Annexin A2 binds the 3'-UTR of H2AX mRNA and regulates histone-H2AX-derived hypoxia-inducible factor 1-alpha activation

Annexin A2 (AnxA2), a multifunctional protein with RNA-binding capabilities, is frequently overexpressed in various tumors, and its expression is highly correlated with malignant progression. In this study, we demonstrate for the first time that AnxA2 was co-expressed with glycolytic genes, suggesting its potential role as a regulator of glycolysis. RNA-protein interaction assay revealed that AnxA2 interacted with 3'-UTR of H2AX mRNA and protected it from miRNA-mediated degradation. Up-regulated Histone-H2AX enhances the expression of glycolytic genes including GLUT1, HK2, PGK1, ENO1, PKM2, GAPDH and LDHA via stabilizing hypoxia-inducible factor 1-alpha (HIF1α), thereby accelerating lactic acid production and secretion. (20S) G-Rh2, a natural compound targeting AnxA2, significantly interfered the Anxa2-H2AX mRNA interaction, and inhibited subsequent glycolysis progression.
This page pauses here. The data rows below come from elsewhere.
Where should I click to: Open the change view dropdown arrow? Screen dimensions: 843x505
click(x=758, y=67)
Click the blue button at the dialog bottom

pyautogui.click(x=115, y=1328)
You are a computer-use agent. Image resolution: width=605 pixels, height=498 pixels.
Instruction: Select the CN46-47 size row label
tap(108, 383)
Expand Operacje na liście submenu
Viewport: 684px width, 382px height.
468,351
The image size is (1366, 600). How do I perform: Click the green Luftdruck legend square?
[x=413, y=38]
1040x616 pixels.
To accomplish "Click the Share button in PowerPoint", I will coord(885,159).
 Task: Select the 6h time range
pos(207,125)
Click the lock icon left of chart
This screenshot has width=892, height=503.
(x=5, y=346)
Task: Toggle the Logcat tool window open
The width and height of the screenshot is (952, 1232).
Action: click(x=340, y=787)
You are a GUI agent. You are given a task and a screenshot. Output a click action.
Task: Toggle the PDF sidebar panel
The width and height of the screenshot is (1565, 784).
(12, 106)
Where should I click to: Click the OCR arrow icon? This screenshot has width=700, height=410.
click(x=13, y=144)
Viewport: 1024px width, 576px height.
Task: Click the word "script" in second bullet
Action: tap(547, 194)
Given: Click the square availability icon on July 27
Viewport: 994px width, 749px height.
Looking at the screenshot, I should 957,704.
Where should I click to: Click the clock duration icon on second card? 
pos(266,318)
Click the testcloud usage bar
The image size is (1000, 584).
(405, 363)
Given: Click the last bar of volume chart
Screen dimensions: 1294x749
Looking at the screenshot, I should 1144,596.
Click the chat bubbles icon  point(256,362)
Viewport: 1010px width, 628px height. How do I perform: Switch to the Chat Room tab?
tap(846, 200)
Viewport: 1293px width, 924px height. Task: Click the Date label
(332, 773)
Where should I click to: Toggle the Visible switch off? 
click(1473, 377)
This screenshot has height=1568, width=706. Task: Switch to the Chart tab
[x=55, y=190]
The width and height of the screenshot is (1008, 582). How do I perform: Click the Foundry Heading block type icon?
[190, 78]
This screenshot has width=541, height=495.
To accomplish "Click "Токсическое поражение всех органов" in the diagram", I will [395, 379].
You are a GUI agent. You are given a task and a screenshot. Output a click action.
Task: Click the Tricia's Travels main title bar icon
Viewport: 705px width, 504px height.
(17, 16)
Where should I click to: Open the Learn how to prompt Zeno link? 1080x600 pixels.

We propose that AnxA2 acts as a novel regulator in glycolysis via enhancing H2AX expression, and (20S) G-Rh2 may exert its anti-cancer activity by targeting Anxa2-H2AX-HIF1α-glycolysis axis in human hepatoma HepG2 cells.

Annexin A2; Ginsenosides; Glycolysis; Molecular targeted therapy; RNA-binding proteins.